* **Task instructions**
For this exercise, output exactly and only the lines running from the one with "Instruction: Delete the backpack banner image" through the final line of the data below, without pictures.

* **Data**

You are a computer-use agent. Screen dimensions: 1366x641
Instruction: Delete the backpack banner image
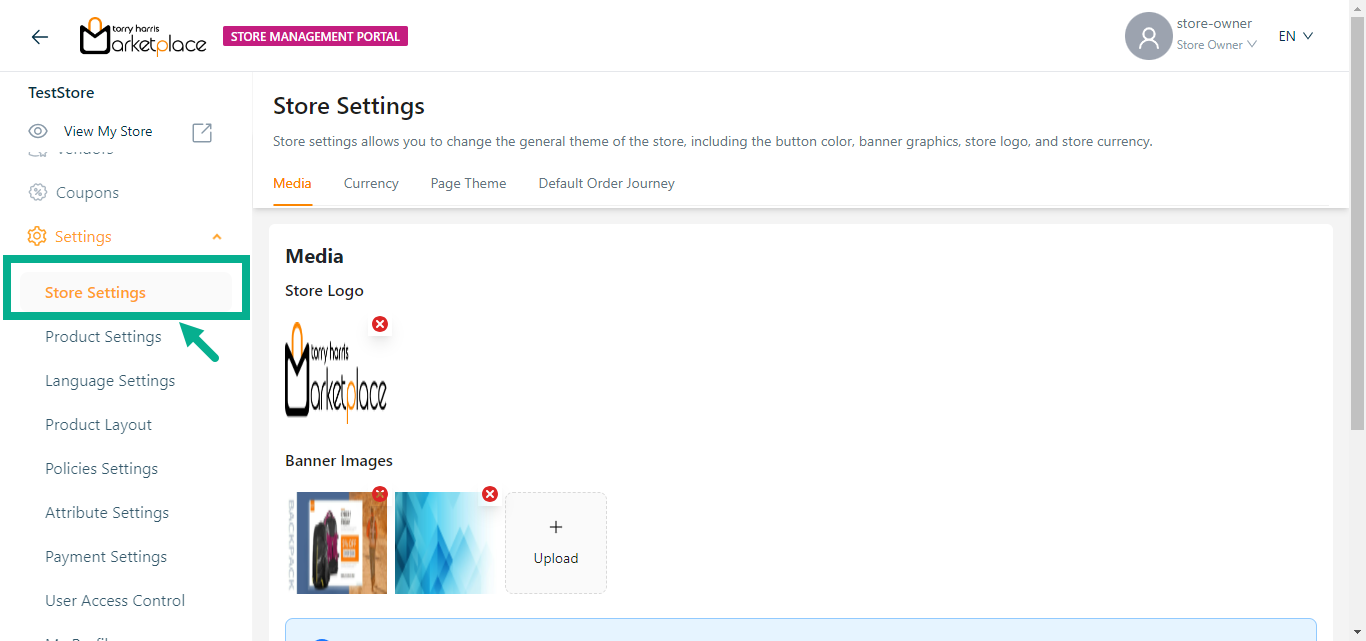click(x=380, y=494)
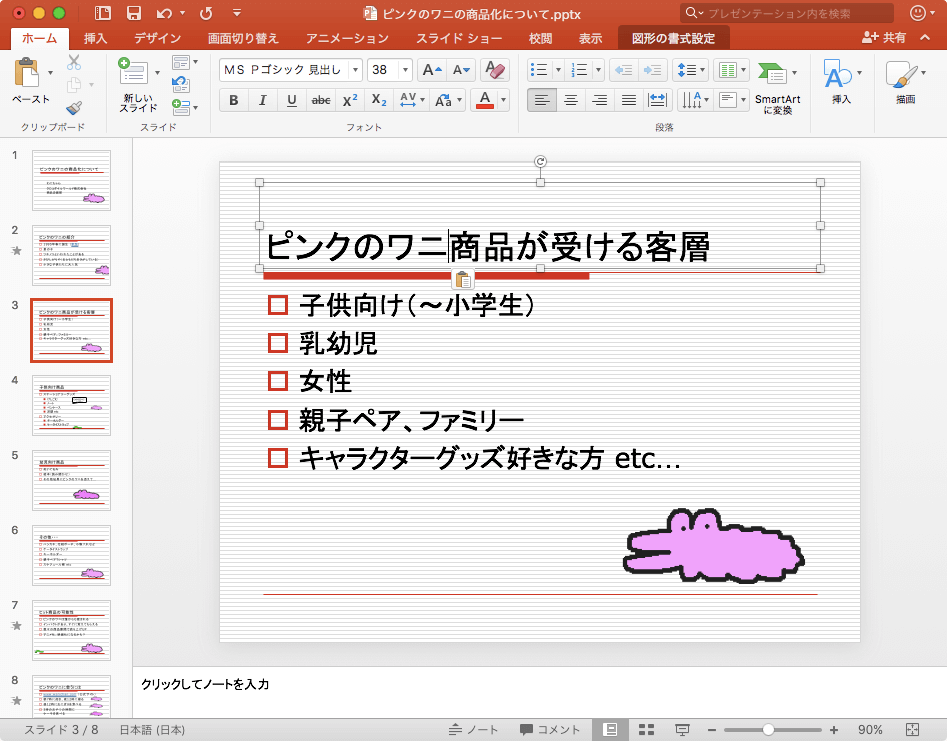Select slide 5 thumbnail in the panel
The image size is (947, 741).
pos(71,480)
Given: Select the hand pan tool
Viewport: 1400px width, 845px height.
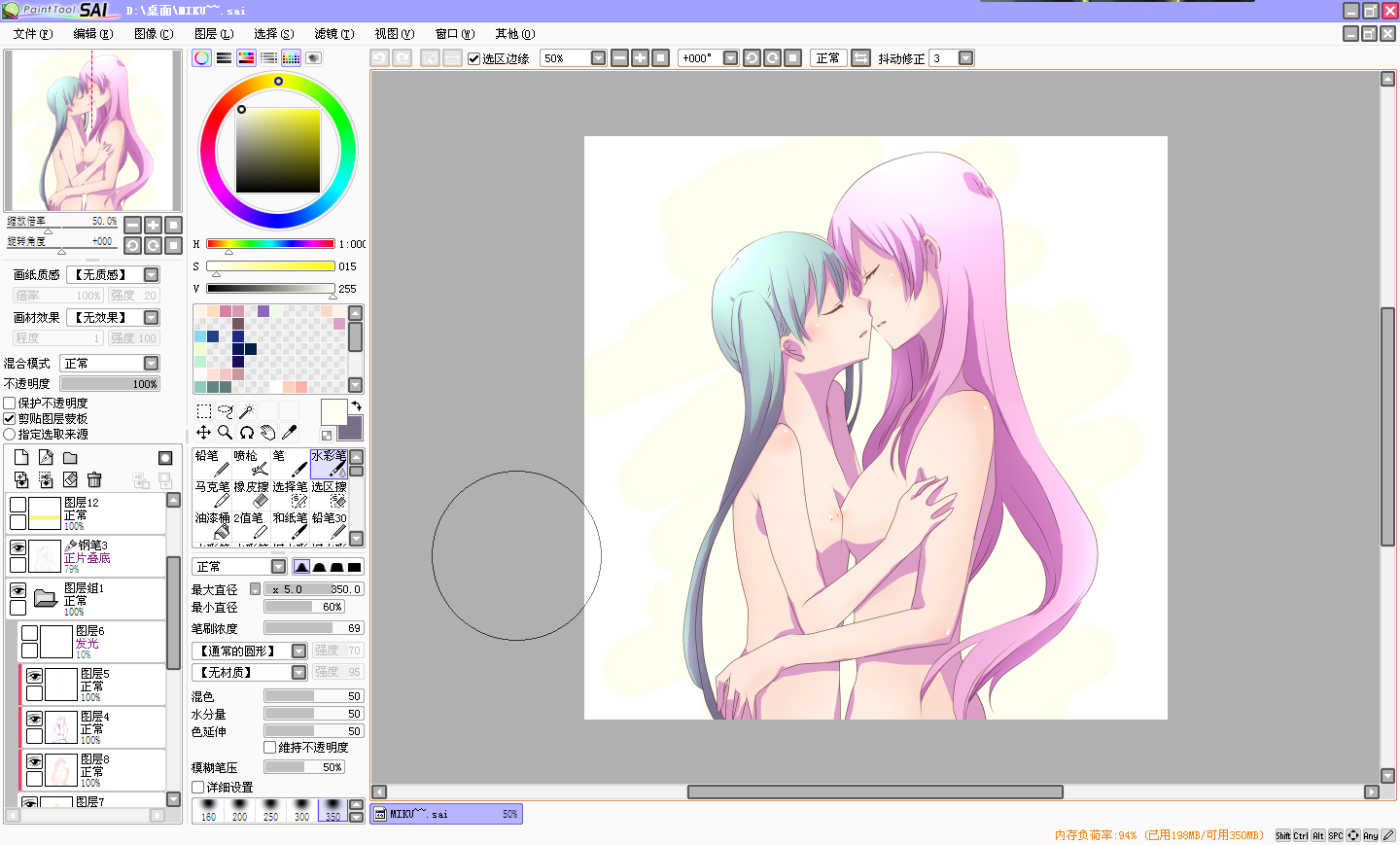Looking at the screenshot, I should pos(268,433).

* **Task response**
Instruction: Delete the backpack banner image
click(x=380, y=494)
Select slide 5 thumbnail in the panel
The image size is (947, 741).
pos(71,480)
Given: Select the hand pan tool
Viewport: 1400px width, 845px height.
Looking at the screenshot, I should pos(268,433).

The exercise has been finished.